[SELECTION]:
========
3. Result and Discussion3.1. Effect of pH
pH is play important role for ionic reaction , the pH of the sample will decided the how much coagulant are effective. To determine the effectiveness of chitosan on wastewater sample, pH from 2 to 10 at 20 mm coagulant was used, which is shown Figure 3. It was observed that at pH 2, 3, 4, 5, 6 (acidic nature) the COD 30%, 33%, 35%, 37%, 40% and color 33.5%, 38.9%, 44%, 46.5%, 49% reduction respectively. The maximum percentage of COD 55% and color 62% reduction shows at pH 7. At pH 8, 9 and 10 the 48%, 39%, 31% of COD and 57%, 48%, 35% of color reduction was observed. It is due to at higher pH, chemical functional groups associated with organic are ionized and results in increasing of negative charge. Whereas, at lower pH there is no ionization of any functional groups and organic removal is achieved mainly due to adsorption. Analysis of the species of aluminum in water indicates that polycationic polymers predominate below pH 6 and hydroxide precipitate dominates in the pH range 6 to 9 . The mechanism of pollution removal, therefore, is different under the different pH condition.
The removal of pollution fractions was dependent upon treatment conditions such as applied coagulant dose, pH, etc. and that treatment conditions can be optimized based on the character of the organic matter present in the raw water . To determine the effect of mass loading of chitosan at optimum pH 7 on wastewater sample is shown in Figure 4. The mass loading were varies from 20 mm to 60 mm. The maximum COD 83% and color 90% was found at 50 mm of chitosan. At initial when mass loading was 20 mm, 30 mm, 40 mm the COD 55%, 63%, 75% and color 62%, 71%, 78% was observed. Further increases in mass loading the COD 73% and color 76% were decreased. Over dosing of coagulant reduced the performance of treatment is due to restabilisation of colloids in effluent. In addition, coagulant overdosing will inevitably result in excessive sludge formation and increased chemicals and residuals management costs. In under dosing the amount of coagulant is not sufficient to neutralise the colloidal and optimum dosing mechanism of coagulation is relevant .
========
[SOURCE MATERIAL]:
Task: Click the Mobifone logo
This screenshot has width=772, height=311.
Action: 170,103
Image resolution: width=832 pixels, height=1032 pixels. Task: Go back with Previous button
========
[AIM OF THE TASK]: Please carry the chitosan wastewater treatment passage forward with its next section. The listing plays no part in this work.

[ANSWER TO THE EXERCISE]:
Rapid mixing after coagulation is an important design parameter. The coagulant must be uniformly mixed with the raw water. In case mixing is poor local under- and overdosing occurs, resulting in poor performance of the process. The parameter expressing mixing intensity is called the velocity gradient. To determine the effect of mixing 50, 80, 120, 150 and 200 rpm on wastewater sample was carried out at pH 7 and mass loading 50 mm is shown in Figure 5. It was observed that at initial 50 rpm, 80 rpm, 120 rpm the COD 58%, 65%, 72% and color reduction 63%, 70%, 81% respectively. The maximum COD and color reduction 83% and 90% was found at 150 rpm at the beginning 5 miniutes. Further increase in mixing speed 200 rpm decrease the COD 74% and color 79% reduction performance. Mixing intensity and time has significant effect on the mechanisms (e.g. sweep coagulation, sedimentation) involved in the following process of coagulation . Between the hydrolysis of the coagulant in water and the development of large flocs, short-lived water soluble hydroxide complexes, metal hydroxide sols are formed, which also carry a positive charge . The bond between the suspended solids to be removed and the polymeric sols and water soluble hydroxide complexes must be established within this short period. Rapid mixing of the coagulant will ensure rapid hydrolysis of the coagulant, contact between the sols and the suspended solids and will retard the development of large flocs which are inactive in destabilizing the dispersion and removing of pollutant.
The scanning electron microscope of wastewater before and after treatments was investigated which is shown Figure 6. It was found that before treatment without chitosan the sludge are look compact and rigid. After treatment with chitosan the sludge generated looks jelly type, it is due to structure of polymeric coagulant which are trapped the pollutant and bind up in like rope. Therefore the polymeric type’s coagulants have more effective than the other coagulant.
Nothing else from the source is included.